The other thing that struck me is it was using a scoring mechanism to real time determine what sections were not maintainable and given the suggestions around that.  If your query didn't seem offensive it said nothing, but if your query irked its maintainability score it would simply ask ChatGPT in the background "how to rewrite <CODE> to be more maintainable."   When the IDE was taking these active measures to improve my code that's when I found the experience more profound.  There are statistical functions to score the complexity of code and other maintainability metrics.

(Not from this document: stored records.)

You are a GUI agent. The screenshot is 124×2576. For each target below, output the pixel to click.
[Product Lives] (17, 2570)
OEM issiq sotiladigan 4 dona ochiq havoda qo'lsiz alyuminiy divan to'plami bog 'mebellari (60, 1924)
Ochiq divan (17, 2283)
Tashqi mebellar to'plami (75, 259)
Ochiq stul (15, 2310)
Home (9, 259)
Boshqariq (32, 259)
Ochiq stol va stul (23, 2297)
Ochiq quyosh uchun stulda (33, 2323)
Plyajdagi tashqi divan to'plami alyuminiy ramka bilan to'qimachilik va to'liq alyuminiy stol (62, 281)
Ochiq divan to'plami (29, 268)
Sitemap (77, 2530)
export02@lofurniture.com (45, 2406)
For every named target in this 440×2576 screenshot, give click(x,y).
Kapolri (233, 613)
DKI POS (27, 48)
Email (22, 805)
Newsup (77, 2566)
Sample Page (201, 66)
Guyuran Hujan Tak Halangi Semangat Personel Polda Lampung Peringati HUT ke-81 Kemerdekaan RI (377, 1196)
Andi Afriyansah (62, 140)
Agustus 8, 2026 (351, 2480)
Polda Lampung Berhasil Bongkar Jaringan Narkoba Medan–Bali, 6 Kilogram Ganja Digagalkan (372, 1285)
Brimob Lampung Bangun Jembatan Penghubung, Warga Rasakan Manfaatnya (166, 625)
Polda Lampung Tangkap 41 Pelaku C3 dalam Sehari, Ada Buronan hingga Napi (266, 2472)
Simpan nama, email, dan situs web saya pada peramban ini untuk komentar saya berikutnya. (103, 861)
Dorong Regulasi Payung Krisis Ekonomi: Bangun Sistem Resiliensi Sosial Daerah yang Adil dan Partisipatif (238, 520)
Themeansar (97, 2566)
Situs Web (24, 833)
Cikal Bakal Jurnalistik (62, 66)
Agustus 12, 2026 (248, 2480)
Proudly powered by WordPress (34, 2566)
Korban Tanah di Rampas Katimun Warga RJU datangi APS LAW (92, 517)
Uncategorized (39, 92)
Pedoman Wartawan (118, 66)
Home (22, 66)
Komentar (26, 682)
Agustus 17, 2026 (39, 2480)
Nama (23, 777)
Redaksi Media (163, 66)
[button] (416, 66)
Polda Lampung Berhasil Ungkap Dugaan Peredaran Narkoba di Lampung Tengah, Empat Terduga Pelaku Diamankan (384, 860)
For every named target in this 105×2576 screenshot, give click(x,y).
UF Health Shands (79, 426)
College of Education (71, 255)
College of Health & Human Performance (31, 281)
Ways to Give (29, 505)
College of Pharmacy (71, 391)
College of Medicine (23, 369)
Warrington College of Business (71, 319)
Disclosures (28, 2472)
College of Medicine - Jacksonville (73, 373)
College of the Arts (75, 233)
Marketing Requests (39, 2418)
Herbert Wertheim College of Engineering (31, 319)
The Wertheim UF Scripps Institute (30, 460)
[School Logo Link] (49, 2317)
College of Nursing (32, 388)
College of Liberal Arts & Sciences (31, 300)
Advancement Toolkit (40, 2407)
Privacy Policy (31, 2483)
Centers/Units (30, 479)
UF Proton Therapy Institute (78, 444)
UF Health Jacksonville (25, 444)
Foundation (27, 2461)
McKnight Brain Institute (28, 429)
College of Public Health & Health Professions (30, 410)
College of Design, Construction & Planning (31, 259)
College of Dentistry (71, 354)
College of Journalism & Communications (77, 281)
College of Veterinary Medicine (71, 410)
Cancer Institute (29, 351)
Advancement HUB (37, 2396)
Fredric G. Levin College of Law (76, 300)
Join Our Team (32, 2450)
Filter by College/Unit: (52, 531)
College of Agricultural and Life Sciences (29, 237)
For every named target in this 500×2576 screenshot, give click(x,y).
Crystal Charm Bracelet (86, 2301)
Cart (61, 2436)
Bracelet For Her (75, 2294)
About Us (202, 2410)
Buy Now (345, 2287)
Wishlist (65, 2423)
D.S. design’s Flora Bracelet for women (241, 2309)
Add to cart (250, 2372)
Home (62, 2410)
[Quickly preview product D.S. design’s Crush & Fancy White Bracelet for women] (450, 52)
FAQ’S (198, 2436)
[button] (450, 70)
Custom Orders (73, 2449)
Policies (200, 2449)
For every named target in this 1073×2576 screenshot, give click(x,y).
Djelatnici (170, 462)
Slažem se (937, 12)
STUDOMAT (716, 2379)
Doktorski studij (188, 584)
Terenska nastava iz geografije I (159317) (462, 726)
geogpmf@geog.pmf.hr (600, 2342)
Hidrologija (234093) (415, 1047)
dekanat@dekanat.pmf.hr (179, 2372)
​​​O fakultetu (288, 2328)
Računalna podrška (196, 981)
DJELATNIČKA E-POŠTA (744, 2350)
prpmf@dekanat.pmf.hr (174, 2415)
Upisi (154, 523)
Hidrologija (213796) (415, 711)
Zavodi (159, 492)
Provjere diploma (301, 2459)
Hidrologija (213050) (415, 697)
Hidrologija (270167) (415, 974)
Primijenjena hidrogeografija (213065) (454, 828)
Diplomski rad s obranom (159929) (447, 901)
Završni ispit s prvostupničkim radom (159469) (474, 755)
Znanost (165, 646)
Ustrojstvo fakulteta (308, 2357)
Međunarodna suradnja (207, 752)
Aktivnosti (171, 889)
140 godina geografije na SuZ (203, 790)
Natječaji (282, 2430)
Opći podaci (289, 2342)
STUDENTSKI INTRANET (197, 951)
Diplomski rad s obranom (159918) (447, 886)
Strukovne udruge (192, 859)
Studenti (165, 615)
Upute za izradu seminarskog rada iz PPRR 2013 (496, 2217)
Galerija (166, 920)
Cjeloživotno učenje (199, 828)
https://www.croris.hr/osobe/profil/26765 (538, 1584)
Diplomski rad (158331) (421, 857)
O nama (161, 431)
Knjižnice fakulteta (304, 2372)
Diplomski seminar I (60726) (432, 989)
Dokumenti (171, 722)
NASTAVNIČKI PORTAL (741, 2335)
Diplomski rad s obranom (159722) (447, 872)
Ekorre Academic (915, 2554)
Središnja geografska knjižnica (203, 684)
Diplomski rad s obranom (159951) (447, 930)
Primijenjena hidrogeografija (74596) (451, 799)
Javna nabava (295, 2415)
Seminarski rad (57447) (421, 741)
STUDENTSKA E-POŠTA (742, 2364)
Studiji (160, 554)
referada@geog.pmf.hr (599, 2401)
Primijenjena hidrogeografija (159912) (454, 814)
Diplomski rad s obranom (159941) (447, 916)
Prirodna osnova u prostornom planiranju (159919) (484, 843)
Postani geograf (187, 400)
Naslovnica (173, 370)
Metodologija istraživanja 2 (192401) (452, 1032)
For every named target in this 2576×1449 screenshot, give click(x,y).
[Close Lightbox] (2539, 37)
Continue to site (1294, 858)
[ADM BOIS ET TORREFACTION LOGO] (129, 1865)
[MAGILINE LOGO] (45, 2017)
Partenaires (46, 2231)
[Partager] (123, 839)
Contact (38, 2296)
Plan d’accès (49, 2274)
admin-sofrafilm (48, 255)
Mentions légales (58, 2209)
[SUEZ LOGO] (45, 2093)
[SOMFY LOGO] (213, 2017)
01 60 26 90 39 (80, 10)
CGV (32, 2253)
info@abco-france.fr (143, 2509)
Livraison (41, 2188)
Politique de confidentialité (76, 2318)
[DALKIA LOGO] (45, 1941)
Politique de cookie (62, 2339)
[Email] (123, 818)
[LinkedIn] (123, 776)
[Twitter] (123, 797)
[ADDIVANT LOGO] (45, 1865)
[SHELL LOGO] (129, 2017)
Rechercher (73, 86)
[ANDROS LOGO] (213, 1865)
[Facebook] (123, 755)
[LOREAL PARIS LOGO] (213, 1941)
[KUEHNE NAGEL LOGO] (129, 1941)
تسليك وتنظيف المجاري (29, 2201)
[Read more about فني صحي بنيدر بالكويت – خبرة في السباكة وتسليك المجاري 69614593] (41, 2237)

The Data interface suggestions to show how to optimize the data is something that would require SAS to describe to a generative AI something that may not be apparent in just a simple code analysis or may require SAS to build/leverage engine specific generative AI.  Maybe not in the current scope of work.


The post analytic log would be a different type of AI to give suggestions about how their code performance has improved, or to show when performance is an anomaly.  We often get tickets about why something is so slow, and it’s that they’re running on the 3rd of the month and their code is always slow on the 3rd of the month, they just never noticed it.  Or they worked late at night and the system had no constraints and that’s why it was fast.  It would help to cure a lot of tickets we deal with.


I believe it's no mystery that s/he who conquers AI first will win this century.